Freedom, Intersubjectivity, and Law: Jessica Benjamin’s Contribution to Political Philosophy
Arguably, modern political philosophy centres on the conundrum of how to reconcile subjective freedom and authority. Hobbes, Hegel and others work directly with this conundrum, which is quintessentially a question of politics, while neo-liberal thinkers evade it by sleight of hand: by turning authority into a function of the market price mechanism, and thereby evacuating the domain of the political itself. In this paper I investigate what it is that Jessica Benjamin can offer us in developing our understanding of what is involved in working with this conundrum. She takes us further than classical theorists of freedom (of whom I regard Hobbes and Hegel as the two most significant) because of how she is able to open up and elaborate the idea of subjective freedom. Two major historical shifts enable this: firstly, the feminist project of claiming the mother as a subject in her own right; and secondly, the related psychoanalytic project of positioning the infant from birth (if not before) as a subject, as distinct from being a bundle of instinctual drives. It is in this context that Benjamin is able (both theoretically and practically) to explore intersubjectivity as a two-person account of social life considered in its aspect as subjective process. Her idea of intersubjectivity is elaborated as an account of how the subject’s freedom is enabled by that of another subject, and of how, accordingly, intersubjectivity involves the paradox of both self-assertion and mutual recognition.
This paper is shaped as a series of questions:
1. What is Benjamin’s idea of intersubjectivity?
2. What is her conception of domination, and what is the significance of her argument that domination is never left behind with the achievement of intersubjectivity?
3. What is the idea of thirdness that she offers, and what does it mean for her to associate it with the idea of law, and specifically, is this a remodeling of authority?
4. Is Benjamin suggesting that subjective freedom and authority are co-constitutive? How might we develop this suggestion if we bring Benjamin into conversation with Hobbes’s conception of the relationship of subjective freedom to authority?
About Anna Yeatman
Anna Yeatman is a professorial research fellow in the Whitlam Institute at the University of Western Sydney. Prior to her appointment at UWS, she was a Canada Research Chair in Political Science at the University of Western Sydney.
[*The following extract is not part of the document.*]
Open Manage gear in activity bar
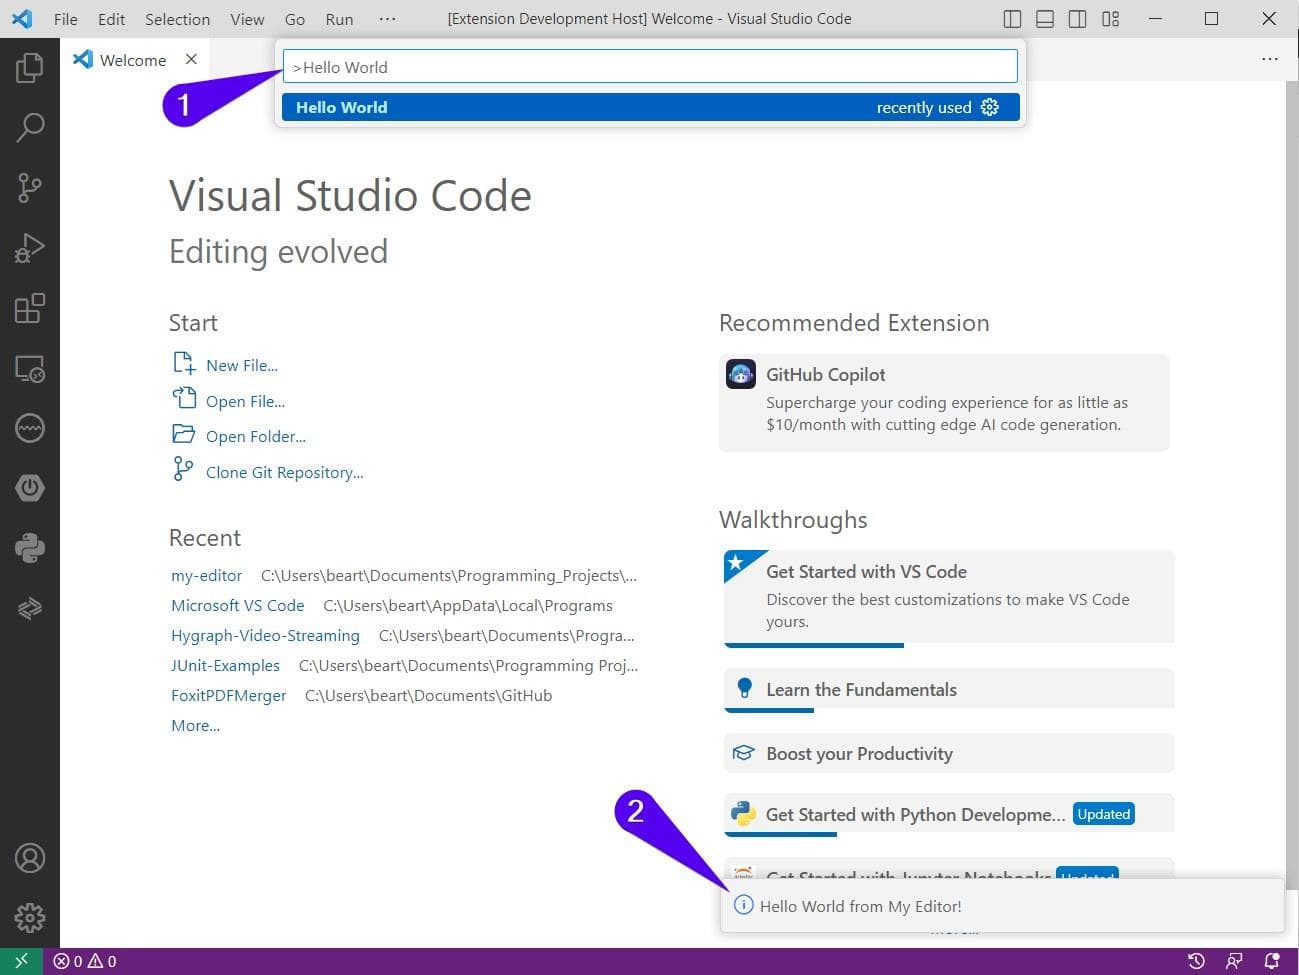Viewport: 1299px width, 975px height. [x=30, y=917]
She has a background as both a theorist and a practitioner (sometime public policy consultant, and Guild certified Feldenkrais practitioner). At the Whitlam Institute she is working in close collaboration with its director (Eric Sidoti) on a public policy program dedicated to ‘thinking social democracy’. Recent publications include: (with Peg Birmingham, eds) The Aporia of Rights: explorations in citizenship in the era of human rights, forthcoming Bloomsbury 2014.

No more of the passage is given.